The drop was based off the district's low fund balances and its increasing reliance on its working cash fund and tax anticipation warrants to pay its bills despite a moderately sized tax base with above average socioeconomic characteristics, according to Jan. 24 report.
Because the district has low fund balances, it has been using tax anticipation warrants for the last four years to cover its bills as it waits for the next round of property taxes to come in, Superintendent Dan Johnson said.
District 12 ran a $1.3 million deficit in its education fund last fiscal year, bringing its fund balance to $1.6 million, or about 23.5 days of cash on hand, according to financial statements for the fiscal year that ended June 30.
"The negative outlook reflects our expectation that the district will struggle in the near term to reach structural balance," Moody's report said.
This is the second downgrade for the district in less than two years, according to Moody's. In July 2012, the district's score dropped to A2 from A1.
The downgrade comes as the district prepares to ask its voters for permission to take out up to $41 million in debt to finance maintenance and capital improvements, something Johnson should help the district's financial position by freeing up funds the district is currently spending on shoring up its aging infrastructure.
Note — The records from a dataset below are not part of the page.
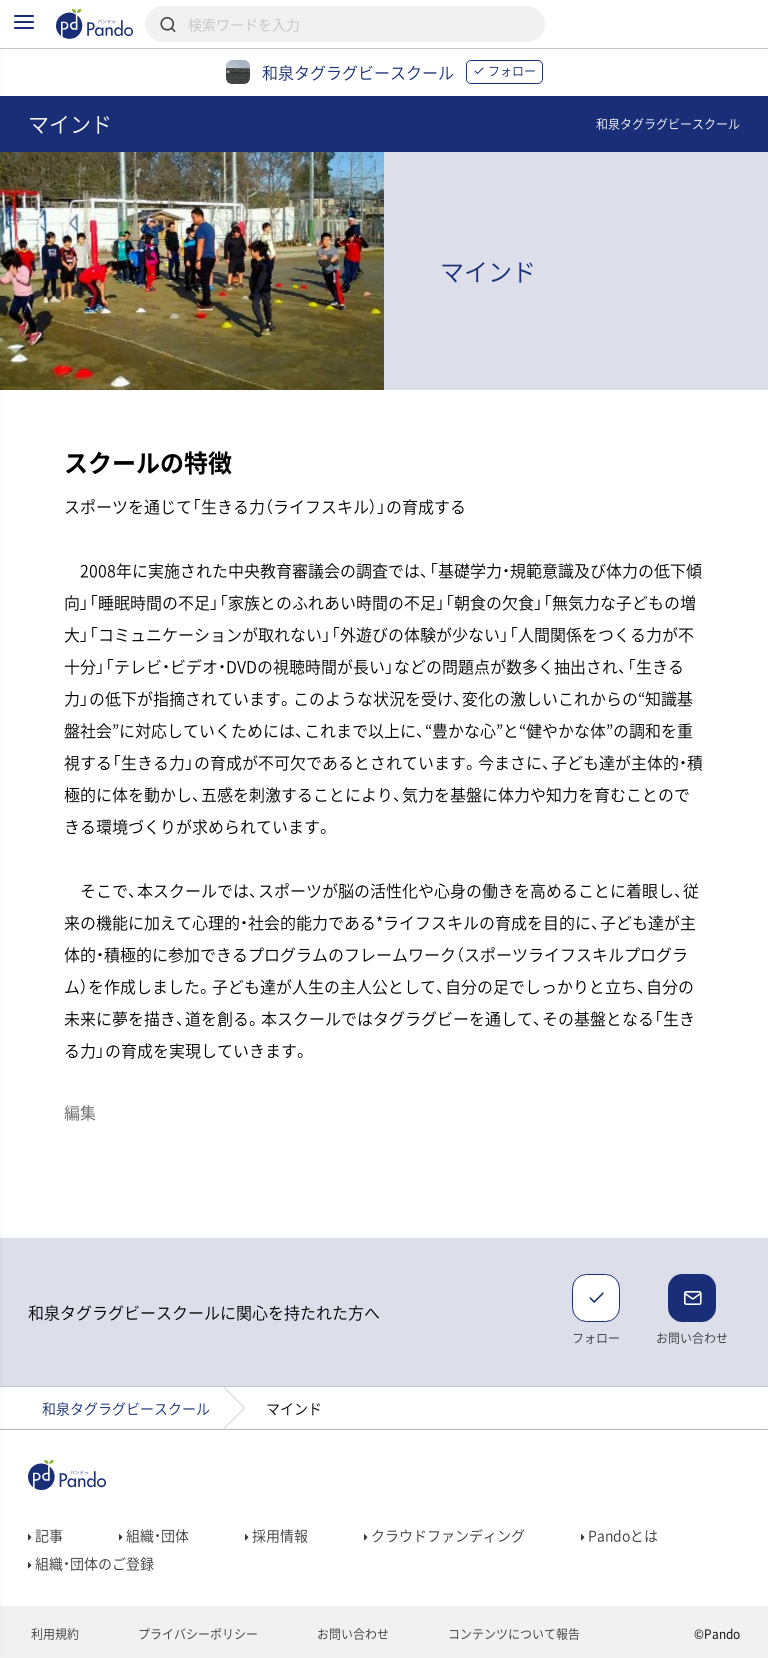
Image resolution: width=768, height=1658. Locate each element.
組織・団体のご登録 (91, 1563)
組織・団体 (154, 1535)
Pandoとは (619, 1535)
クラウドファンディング (444, 1535)
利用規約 (53, 1634)
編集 (80, 1112)
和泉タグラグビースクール (126, 1408)
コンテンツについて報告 (512, 1634)
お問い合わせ (351, 1634)
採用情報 (276, 1535)
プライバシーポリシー (196, 1634)
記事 (45, 1535)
Some improvements, including new boilers, may also translate into lower utility bills, he said.
In the meantime, the district plans on reducing some of its expenditures so it can build a stronger reserve, Johnson said. The goal is to have the drop reversed in the next year or two, before – if voters give their approval on March 18 – the district issues the next round of bonds.
The lowered rating could affect the interest rates the district receives on the bond.